Il cantante napoletano ha risposto alle critiche per il testo che ha presentato a Sanremo: "L'hip hop è slang, gergo, linguaggio di strada, anche nello scrivere ne devi rispettare le radici".
Geolier in un'intervista concessa a Federico Vacalebre per Il Mattino ha voluto rispondere alle tante critiche ricevute per il suo testo che ha presentato a Sanremo in un napoletano (non proprio corretto) che ha creato molte discussioni. "Il pezzo di Sanremo l’ho scritto come tutti i miei precedenti. È il mio dialetto, è il mio rap e... sembra mi capiscano, non solo a Secondigliano, non solo a Napoli, non solo in Campania. Nel mio flow, magari un po’ rionale, le vocali sono poche, le parole vengono triturate per correre veloci, per seguire il ritmo, il flusso"

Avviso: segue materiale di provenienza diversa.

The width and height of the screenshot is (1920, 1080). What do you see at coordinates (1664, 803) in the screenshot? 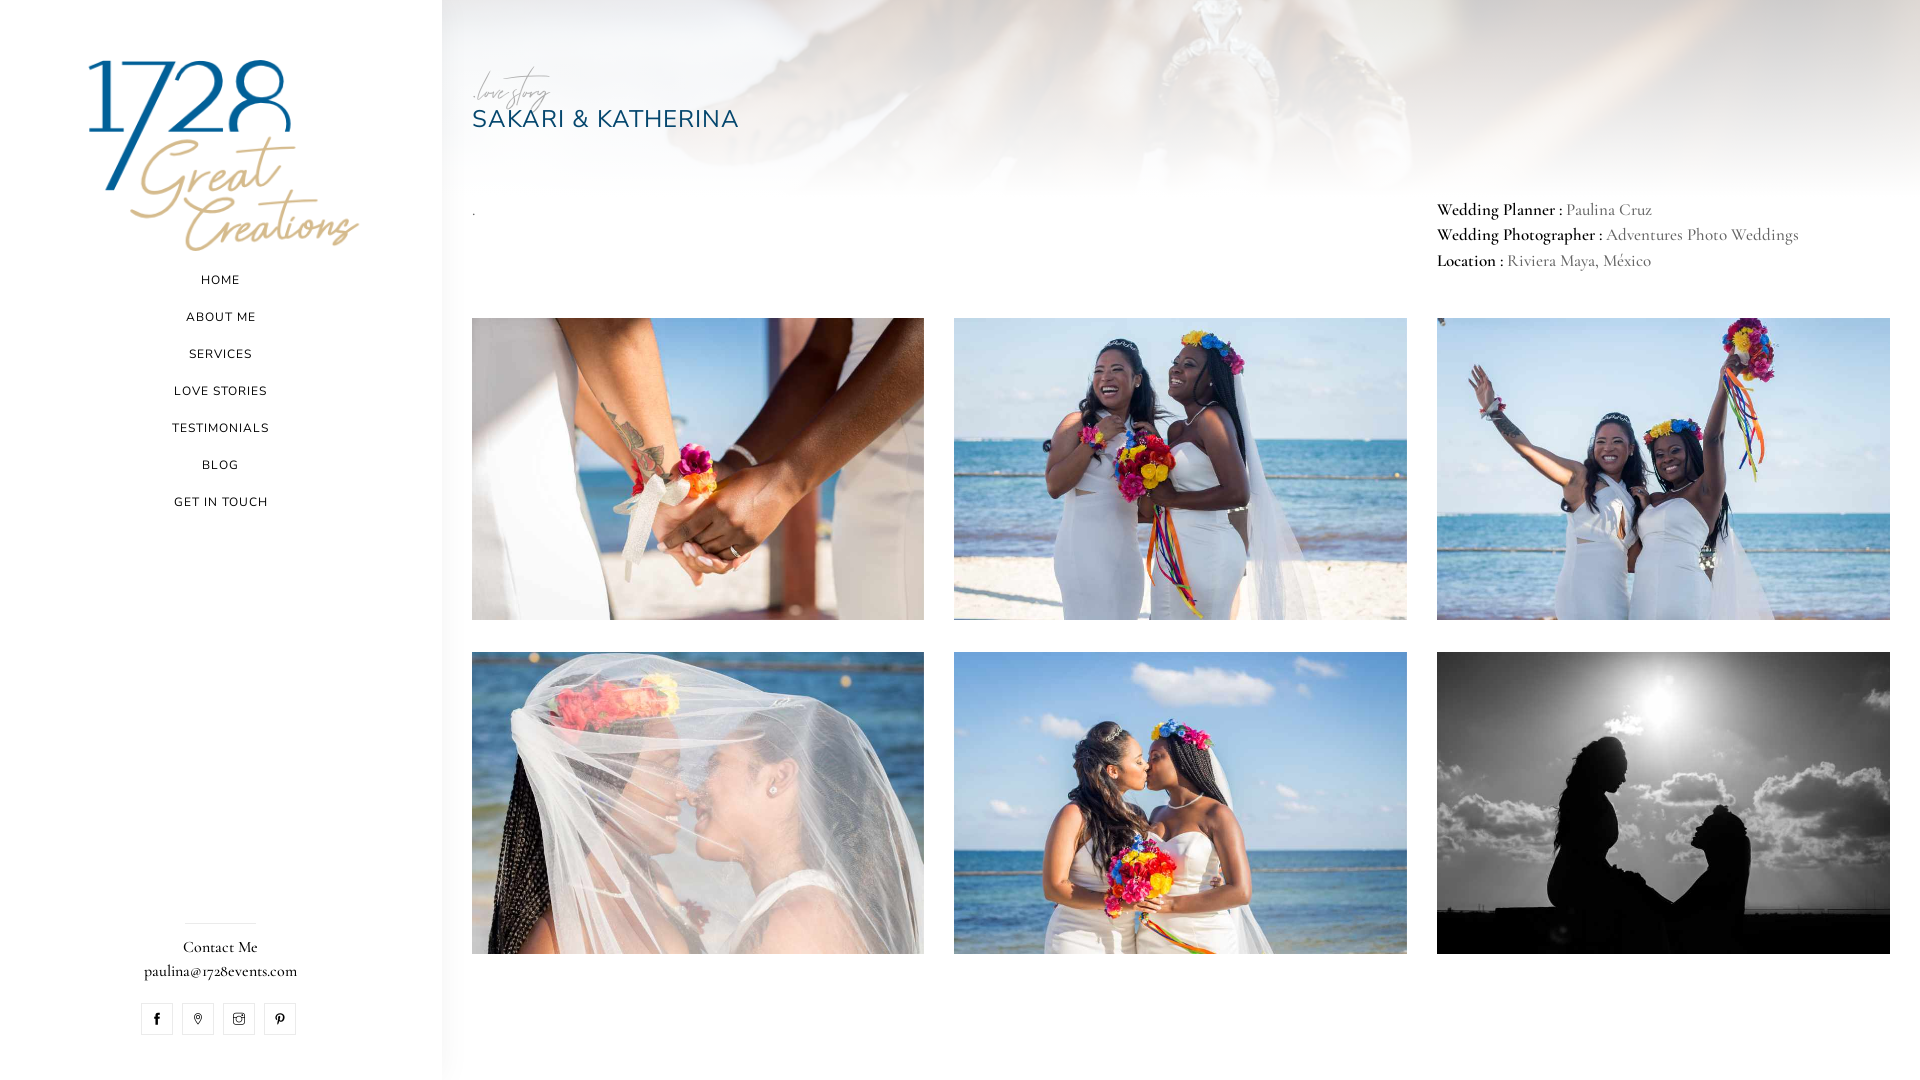
I see `Sakari & Katherina` at bounding box center [1664, 803].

"L’hip hop è slang, gergo, linguaggio di strada, anche nello scrivere ne devi rispettare le radici", ha spiegato Geolier.
"Quando scrivo tutti i miei testi non posso che mettere nero su bianco il napoletano così come lo parlo. Noi l’abbiamo imparato come tutti per strada, in famiglia e parlando tra amici".
"Ogni lingua si trasforma ed è bello che la mia generazione senta forte il richiamo del dialetto e che si esprima in napoletano tutti i giorni", ha aggiunto il rapper.